▶ TEXT SEGMENT

— begin —

# FR: Where have you been?



## lidboymk2

Où as-tu été ?

is this right for where have you been?
ou ou avez-vous ete? Merci


----------



## timpeac

Let's see what the natives say - but I think, although it looks like a literal translation of "where have you been", this would be interpreted as a colloquial way of saying "où es-tu allé" eg "where did you go?" as so looked down on by purists.

J'ai été en France l'année dernière - I went to France last year.


----------



## AlejandroValencia

I would suggest:

'Où étais-tu ?' or 'Où étiez-vous ?' depending on the form of address


----------



## sourisverte

It's not wrong but it's a bit spoken language. "Où étais tu ?" would be more appropriate or "où es tu allé", depending on the context.


----------



## orc13

Or maybe "où es/étais-tu passé?" (?)


----------



## marget

I don't think "Où étais-tu passé?" could work at all because that would be past perfect(plus-que-parfait).  A native speaker would have to comment the use of passer in passé composé to convey the notion.  I'm not sure it sounds right. Passer as an intransitive verb is often followed by a prepositional phrase - Je suis passé par Paris/ devant le musée, etc.


----------



## sourisverte

no, "où étais tu passé" is correct and frequently used. It just implies the notion of disapearance (even for a short time) as in  "où étais tu passé, je t'ai cherché partout".


----------



## AlejandroValencia

yep ''où étais-tu passé" is used. 

"où es-tu passé", though, I don't think so!


----------



## pieanne

I think that "where have you been?" is followed by a sentence in the present tense, like "the meal is stone cold".
In French it's quite frequent to hear "Mais t'étais où?", "Où t'étais passé?" in this instance.


----------



## paulvial

timpeac said:
			
		

> That's why I said it was colloquial for "went" and would be looked down on by purists - or are you saying that no one would say that?


sorry i misread you perhaps 
and yes many say (and not only foreigners , i might add ) " j'ai été en France ", but it does not mean it is right , in fact quite wrong i believe


----------



## KennyHun

Donc vous diriez "où tu étais passé" plutôt que "où tu es passé" (ce dernier serait-il quand même correct ou n'est-il pas du tout usité ?), c'est ça ?

— end —

Word and item position records:
— begin —

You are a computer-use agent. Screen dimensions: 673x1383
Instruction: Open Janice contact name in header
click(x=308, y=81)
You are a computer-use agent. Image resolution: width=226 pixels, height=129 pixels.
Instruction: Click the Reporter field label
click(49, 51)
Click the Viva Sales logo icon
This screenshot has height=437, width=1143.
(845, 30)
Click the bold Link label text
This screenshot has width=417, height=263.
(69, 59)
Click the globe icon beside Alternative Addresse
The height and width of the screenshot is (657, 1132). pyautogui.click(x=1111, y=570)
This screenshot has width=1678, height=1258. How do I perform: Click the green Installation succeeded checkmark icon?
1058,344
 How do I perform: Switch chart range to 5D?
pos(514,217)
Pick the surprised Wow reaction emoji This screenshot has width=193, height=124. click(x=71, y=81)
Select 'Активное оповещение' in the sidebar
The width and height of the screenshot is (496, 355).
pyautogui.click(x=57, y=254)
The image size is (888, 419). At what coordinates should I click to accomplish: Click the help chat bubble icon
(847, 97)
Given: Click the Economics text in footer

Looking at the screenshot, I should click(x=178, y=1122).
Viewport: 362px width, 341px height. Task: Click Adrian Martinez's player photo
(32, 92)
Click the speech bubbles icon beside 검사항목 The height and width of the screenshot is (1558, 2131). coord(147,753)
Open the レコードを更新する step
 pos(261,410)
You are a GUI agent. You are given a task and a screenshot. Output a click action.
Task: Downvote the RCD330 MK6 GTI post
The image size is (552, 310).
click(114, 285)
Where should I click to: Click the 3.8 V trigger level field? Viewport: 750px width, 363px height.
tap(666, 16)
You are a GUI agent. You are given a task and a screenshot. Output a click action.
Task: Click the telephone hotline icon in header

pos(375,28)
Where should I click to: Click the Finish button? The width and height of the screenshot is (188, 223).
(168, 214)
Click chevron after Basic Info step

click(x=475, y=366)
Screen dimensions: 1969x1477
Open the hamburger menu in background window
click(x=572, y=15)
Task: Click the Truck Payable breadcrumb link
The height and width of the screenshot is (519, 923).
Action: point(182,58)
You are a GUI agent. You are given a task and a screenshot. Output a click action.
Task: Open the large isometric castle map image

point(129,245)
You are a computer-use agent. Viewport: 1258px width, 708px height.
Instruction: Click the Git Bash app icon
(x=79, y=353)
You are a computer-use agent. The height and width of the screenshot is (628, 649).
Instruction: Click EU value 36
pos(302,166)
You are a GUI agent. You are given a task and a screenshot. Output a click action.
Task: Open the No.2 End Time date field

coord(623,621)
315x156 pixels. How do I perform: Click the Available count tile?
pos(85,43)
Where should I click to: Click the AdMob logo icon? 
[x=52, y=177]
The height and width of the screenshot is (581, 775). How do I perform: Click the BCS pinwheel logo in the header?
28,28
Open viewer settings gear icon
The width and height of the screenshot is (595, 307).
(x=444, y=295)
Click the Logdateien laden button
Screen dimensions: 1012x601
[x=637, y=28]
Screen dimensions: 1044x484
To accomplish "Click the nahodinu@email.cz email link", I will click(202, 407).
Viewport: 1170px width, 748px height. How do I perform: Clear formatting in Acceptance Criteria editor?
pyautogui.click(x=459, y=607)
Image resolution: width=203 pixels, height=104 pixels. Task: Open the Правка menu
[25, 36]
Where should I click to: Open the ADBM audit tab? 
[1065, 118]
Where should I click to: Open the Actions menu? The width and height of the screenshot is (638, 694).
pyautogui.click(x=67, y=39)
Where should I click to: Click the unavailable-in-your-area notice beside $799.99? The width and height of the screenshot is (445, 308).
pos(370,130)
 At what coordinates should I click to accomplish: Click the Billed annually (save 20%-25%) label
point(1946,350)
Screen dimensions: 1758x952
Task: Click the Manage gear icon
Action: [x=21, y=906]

— end —

▶ PROBLEM A
Return the listing from its first line through the line holding "pos(514,217)", inclusive.
▶ PROBLEM B
Resume the French translation thread after its final post.
The French translation thread and the listing have no connection to each other.

▶ OUTPUT A
You are a computer-use agent. Screen dimensions: 673x1383
Instruction: Open Janice contact name in header
click(x=308, y=81)
You are a computer-use agent. Image resolution: width=226 pixels, height=129 pixels.
Instruction: Click the Reporter field label
click(49, 51)
Click the Viva Sales logo icon
This screenshot has height=437, width=1143.
(845, 30)
Click the bold Link label text
This screenshot has width=417, height=263.
(69, 59)
Click the globe icon beside Alternative Addresse
The height and width of the screenshot is (657, 1132). pyautogui.click(x=1111, y=570)
This screenshot has width=1678, height=1258. How do I perform: Click the green Installation succeeded checkmark icon?
1058,344
 How do I perform: Switch chart range to 5D?
pos(514,217)

▶ OUTPUT B
Et si on reprend la question, on répond forcément au plus-que-parfait ou ça peut-être au passé composé ?
- Où t'étais passé ?
- *J'étais/je suis* allé voir un ami.


----------



## what_is_up

So it seems from this thread there are various ways you can say 'where have you been?': où es-tu allé; Où étais-tu; où étais tu passé.

In English we might use the phrase 'where have you been' in two distinct ways: 1) as a question to enquire about places someone has visited, e.g., "you arrived in France last week, where have you been?". 2) as a reprimanding enquiry, e.g., "you said you would return by 11 o'clock. Where have you been?"

In English we distinguish between these two uses by tone of voice probably. In French what is the case? Could you use any of the above phrases and change tone of voice, or is one more appropriate to one context than the other? I got the impression for example that où étais tu passé would be used for type 2).

Thanks


----------



## moustic

For type 1) you could say "Où es-tu allé ?" or probably "Qu'est-ce que tu as vu / fait ?"
For type 2) it's "Où étais-tu passé ?" as you say.


----------



## Maître Capello

Note that _Où étais-tu ?_ has the same ambivalence as _Where have you been?_ and the distinction is also made by tone of voice. On the other hand, depending on context, the 1st meaning is often better translated using _aller_ rather than _être_ as suggested by moustic (see also FR: j'ai été / je suis allé).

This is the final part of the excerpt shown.